= Beginning of Section =

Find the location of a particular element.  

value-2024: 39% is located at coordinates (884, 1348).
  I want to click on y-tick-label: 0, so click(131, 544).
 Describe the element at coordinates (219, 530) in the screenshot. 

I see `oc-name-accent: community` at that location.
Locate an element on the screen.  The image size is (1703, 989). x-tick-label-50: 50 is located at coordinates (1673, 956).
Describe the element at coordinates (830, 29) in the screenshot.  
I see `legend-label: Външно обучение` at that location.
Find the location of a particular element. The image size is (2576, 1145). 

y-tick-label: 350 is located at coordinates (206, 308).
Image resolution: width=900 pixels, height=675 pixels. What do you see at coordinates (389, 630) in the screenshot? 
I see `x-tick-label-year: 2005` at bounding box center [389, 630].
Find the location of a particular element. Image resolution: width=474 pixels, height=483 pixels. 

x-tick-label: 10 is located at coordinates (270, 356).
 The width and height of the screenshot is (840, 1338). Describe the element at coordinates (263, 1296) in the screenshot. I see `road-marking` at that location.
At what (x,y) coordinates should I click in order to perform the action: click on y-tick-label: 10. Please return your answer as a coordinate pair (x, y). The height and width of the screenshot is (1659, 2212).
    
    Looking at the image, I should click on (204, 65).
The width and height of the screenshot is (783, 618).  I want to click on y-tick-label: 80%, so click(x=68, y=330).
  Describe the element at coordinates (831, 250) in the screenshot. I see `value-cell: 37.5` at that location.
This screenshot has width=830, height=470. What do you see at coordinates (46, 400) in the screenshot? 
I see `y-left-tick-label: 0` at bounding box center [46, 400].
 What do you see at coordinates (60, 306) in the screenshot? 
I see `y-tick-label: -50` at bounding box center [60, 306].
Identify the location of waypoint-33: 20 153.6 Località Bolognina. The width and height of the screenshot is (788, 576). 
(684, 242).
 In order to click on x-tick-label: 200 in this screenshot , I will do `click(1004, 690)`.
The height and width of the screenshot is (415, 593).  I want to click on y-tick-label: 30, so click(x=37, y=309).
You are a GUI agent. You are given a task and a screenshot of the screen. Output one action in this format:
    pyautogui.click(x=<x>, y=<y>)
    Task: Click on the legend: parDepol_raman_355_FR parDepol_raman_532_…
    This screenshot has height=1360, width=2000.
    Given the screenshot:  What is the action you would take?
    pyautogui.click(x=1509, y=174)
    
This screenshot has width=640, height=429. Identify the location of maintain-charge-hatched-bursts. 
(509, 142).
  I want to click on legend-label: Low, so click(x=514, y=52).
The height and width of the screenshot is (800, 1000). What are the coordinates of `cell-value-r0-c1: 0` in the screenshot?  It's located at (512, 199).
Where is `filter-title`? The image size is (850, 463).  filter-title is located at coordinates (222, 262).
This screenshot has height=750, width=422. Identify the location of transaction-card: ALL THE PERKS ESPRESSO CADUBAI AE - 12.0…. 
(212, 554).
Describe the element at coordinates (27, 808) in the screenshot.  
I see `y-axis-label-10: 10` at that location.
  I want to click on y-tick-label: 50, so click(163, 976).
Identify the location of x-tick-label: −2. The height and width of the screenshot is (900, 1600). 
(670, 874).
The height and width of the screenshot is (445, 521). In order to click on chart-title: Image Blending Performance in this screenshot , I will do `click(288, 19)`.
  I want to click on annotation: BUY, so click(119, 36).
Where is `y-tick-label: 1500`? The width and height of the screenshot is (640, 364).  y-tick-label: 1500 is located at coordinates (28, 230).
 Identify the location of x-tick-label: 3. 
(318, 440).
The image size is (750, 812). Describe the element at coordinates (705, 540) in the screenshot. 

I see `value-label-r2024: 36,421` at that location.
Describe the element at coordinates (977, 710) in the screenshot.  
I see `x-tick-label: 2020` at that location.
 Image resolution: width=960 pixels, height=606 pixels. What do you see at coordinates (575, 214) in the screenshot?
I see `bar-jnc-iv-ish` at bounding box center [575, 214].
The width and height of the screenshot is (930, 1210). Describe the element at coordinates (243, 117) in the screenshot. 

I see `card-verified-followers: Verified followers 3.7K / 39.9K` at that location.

= End of Section =

_ACTIVITY_.
Put the lines above into a JSON list of strings, one string per line, and leave out the blank lines.

_SOLUTION TO THE EXERCISE_.
[
  "Find the location of a particular element.  ",
  "value-2024: 39% is located at coordinates (884, 1348).",
  "  I want to click on y-tick-label: 0, so click(131, 544).",
  " Describe the element at coordinates (219, 530) in the screenshot. ",
  "I see `oc-name-accent: community` at that location.",
  "Locate an element on the screen.  The image size is (1703, 989). x-tick-label-50: 50 is located at coordinates (1673, 956).",
  "Describe the element at coordinates (830, 29) in the screenshot.  ",
  "I see `legend-label: Външно обучение` at that location.",
  "Find the location of a particular element. The image size is (2576, 1145). ",
  "y-tick-label: 350 is located at coordinates (206, 308).",
  "Image resolution: width=900 pixels, height=675 pixels. What do you see at coordinates (389, 630) in the screenshot? ",
  "I see `x-tick-label-year: 2005` at bounding box center [389, 630].",
  "Find the location of a particular element. Image resolution: width=474 pixels, height=483 pixels. ",
  "x-tick-label: 10 is located at coordinates (270, 356).",
  " The width and height of the screenshot is (840, 1338). Describe the element at coordinates (263, 1296) in the screenshot. I see `road-marking` at that location.",
  "At what (x,y) coordinates should I click in order to perform the action: click on y-tick-label: 10. Please return your answer as a coordinate pair (x, y). The height and width of the screenshot is (1659, 2212).",
  "    Looking at the image, I should click on (204, 65).",
  "The width and height of the screenshot is (783, 618).  I want to click on y-tick-label: 80%, so click(x=68, y=330).",
  "  Describe the element at coordinates (831, 250) in the screenshot. I see `value-cell: 37.5` at that location.",
  "This screenshot has width=830, height=470. What do you see at coordinates (46, 400) in the screenshot? ",
  "I see `y-left-tick-label: 0` at bounding box center [46, 400].",
  " What do you see at coordinates (60, 306) in the screenshot? ",
  "I see `y-tick-label: -50` at bounding box center [60, 306].",
  "Identify the location of waypoint-33: 20 153.6 Località Bolognina. The width and height of the screenshot is (788, 576). ",
  "(684, 242).",
  " In order to click on x-tick-label: 200 in this screenshot , I will do `click(1004, 690)`.",
  "The height and width of the screenshot is (415, 593).  I want to click on y-tick-label: 30, so click(x=37, y=309).",
  "You are a GUI agent. You are given a task and a screenshot of the screen. Output one action in this format:",
  "    pyautogui.click(x=<x>, y=<y>)",
  "    Task: Click on the legend: parDepol_raman_355_FR parDepol_raman_532_…",
  "    This screenshot has height=1360, width=2000.",
  "    Given the screenshot:  What is the action you would take?",
  "    pyautogui.click(x=1509, y=174)",
  "This screenshot has width=640, height=429. Identify the location of maintain-charge-hatched-bursts. ",
  "(509, 142).",
  "  I want to click on legend-label: Low, so click(x=514, y=52).",
  "The height and width of the screenshot is (800, 1000). What are the coordinates of `cell-value-r0-c1: 0` in the screenshot?  It's located at (512, 199).",
  "Where is `filter-title`? The image size is (850, 463).  filter-title is located at coordinates (222, 262).",
  "This screenshot has height=750, width=422. Identify the location of transaction-card: ALL THE PERKS ESPRESSO CADUBAI AE - 12.0…. ",
  "(212, 554).",
  "Describe the element at coordinates (27, 808) in the screenshot.  ",
  "I see `y-axis-label-10: 10` at that location.",
  "  I want to click on y-tick-label: 50, so click(163, 976).",
  "Identify the location of x-tick-label: −2. The height and width of the screenshot is (900, 1600). ",
  "(670, 874).",
  "The height and width of the screenshot is (445, 521). In order to click on chart-title: Image Blending Performance in this screenshot , I will do `click(288, 19)`.",
  "  I want to click on annotation: BUY, so click(119, 36).",
  "Where is `y-tick-label: 1500`? The width and height of the screenshot is (640, 364).  y-tick-label: 1500 is located at coordinates (28, 230).",
  " Identify the location of x-tick-label: 3. ",
  "(318, 440).",
  "The image size is (750, 812). Describe the element at coordinates (705, 540) in the screenshot. ",
  "I see `value-label-r2024: 36,421` at that location.",
  "Describe the element at coordinates (977, 710) in the screenshot.  ",
  "I see `x-tick-label: 2020` at that location.",
  " Image resolution: width=960 pixels, height=606 pixels. What do you see at coordinates (575, 214) in the screenshot?",
  "I see `bar-jnc-iv-ish` at bounding box center [575, 214].",
  "The width and height of the screenshot is (930, 1210). Describe the element at coordinates (243, 117) in the screenshot. ",
  "I see `card-verified-followers: Verified followers 3.7K / 39.9K` at that location."
]